-- Begin --
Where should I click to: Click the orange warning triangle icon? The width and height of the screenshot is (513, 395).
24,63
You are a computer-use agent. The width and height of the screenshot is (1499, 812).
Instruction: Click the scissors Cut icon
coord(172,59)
-- End --
-- Begin --
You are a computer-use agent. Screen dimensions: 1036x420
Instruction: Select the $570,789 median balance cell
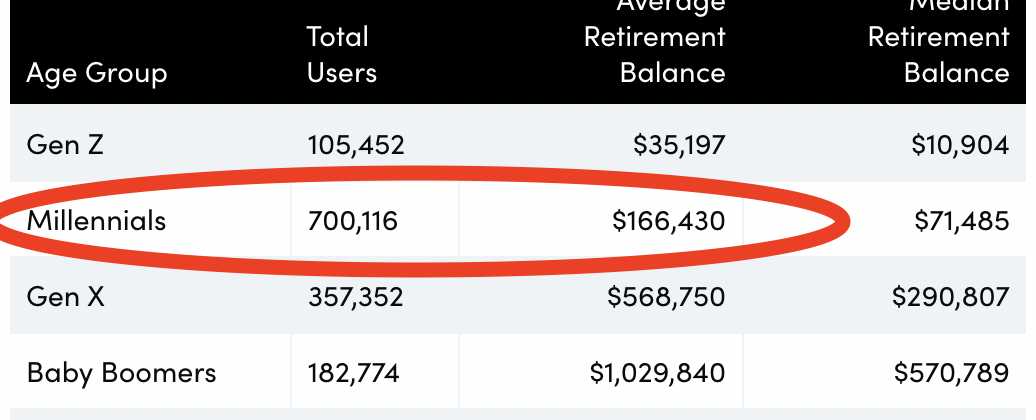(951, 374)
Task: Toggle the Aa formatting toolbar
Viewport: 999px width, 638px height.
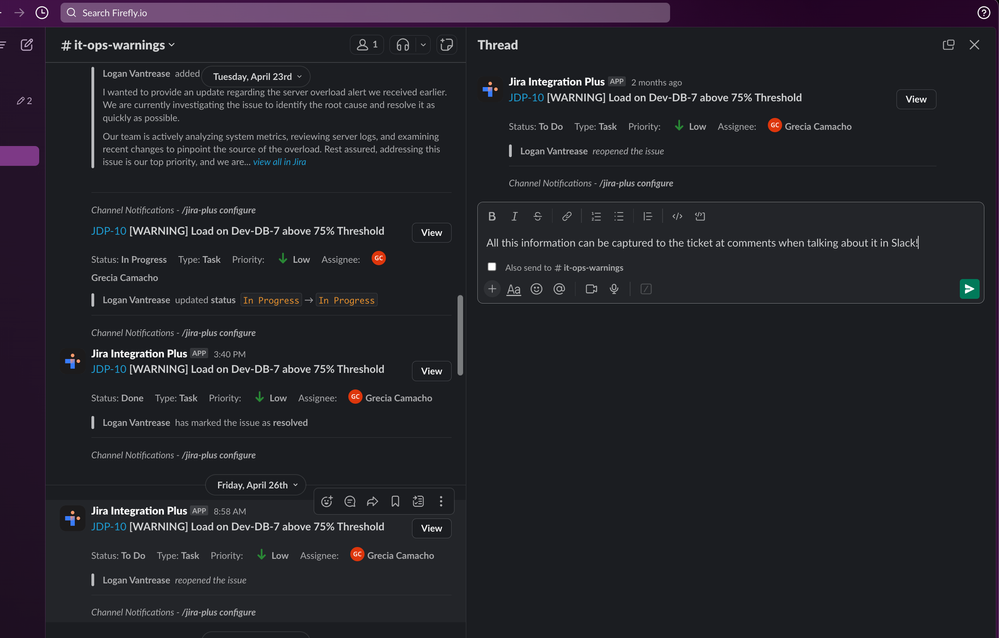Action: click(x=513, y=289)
-- End --
-- Begin --
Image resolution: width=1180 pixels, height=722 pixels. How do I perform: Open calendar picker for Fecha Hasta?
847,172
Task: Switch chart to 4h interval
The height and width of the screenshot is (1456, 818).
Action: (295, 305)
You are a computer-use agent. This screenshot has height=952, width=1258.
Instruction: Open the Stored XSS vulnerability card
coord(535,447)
-- End --
• _What to work on_
Rewrite the lines from the one containing "Task: Toggle the Aa formatting toolbar" through the one containing "Action: click(x=513, y=289)", requests included, with each answer coordinate multiplied by 0.75 and rounded to a whole number, halves rounded up. Leave the pictures out.

• _Solution_
Task: Toggle the Aa formatting toolbar
Viewport: 999px width, 638px height.
Action: click(x=385, y=217)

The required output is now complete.